Alterations of the 5'untranslated region of SLC16A12 lead to age-related cataract.

PURPOSE. Knowledge of genetic factors predisposing to age-related cataract is very limited. The aim of this study was to identify DNA sequences that either lead to or predispose for this disease. METHODS. The candidate gene SLC16A12, which encodes a solute carrier of the monocarboxylate transporter family, was sequenced in 484 patients with cataract (134 with juvenile cataract, 350 with age-related cataract) and 190 control subjects. Expression studies included luciferase reporter assay and RT-PCR experiments. RESULTS. One patient with age-related cataract showed a novel heterozygous mutation (c.-17A>G) in the 5'untranslated region (5'UTR). This mutation is in cis with the minor G-allele of the single nucleotide polymorphism (SNP) rs3740030 (c.-42T/G), also within the 5'UTR. Using a luciferase reporter assay system, a construct with the patient's haplotype caused a significant upregulation of luciferase activity.
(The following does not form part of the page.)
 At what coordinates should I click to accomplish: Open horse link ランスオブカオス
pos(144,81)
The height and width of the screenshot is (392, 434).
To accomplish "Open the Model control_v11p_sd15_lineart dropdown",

In comparison, the SNP G-allele alone promoted less activity, but that amount was still significantly higher than the amount of the common T-allele. Analysis of SLC16A12 transcripts in surrogate tissue demonstrated striking allele-specific differences causing 5'UTR heterogeneity with respect to sequence and quantity. These differences in gene expression were mirrored in an allele-specific predisposition to age-related cataract, as determined in a Swiss population (odds ratio approximately 2.2; confidence intervals, 1.23-4.3). CONCLUSIONS. The monocarboxylate transporter SLC16A12 may contribute to age-related cataract. Sequences within the 5'UTR modulate translational efficiency with pathogenic consequences.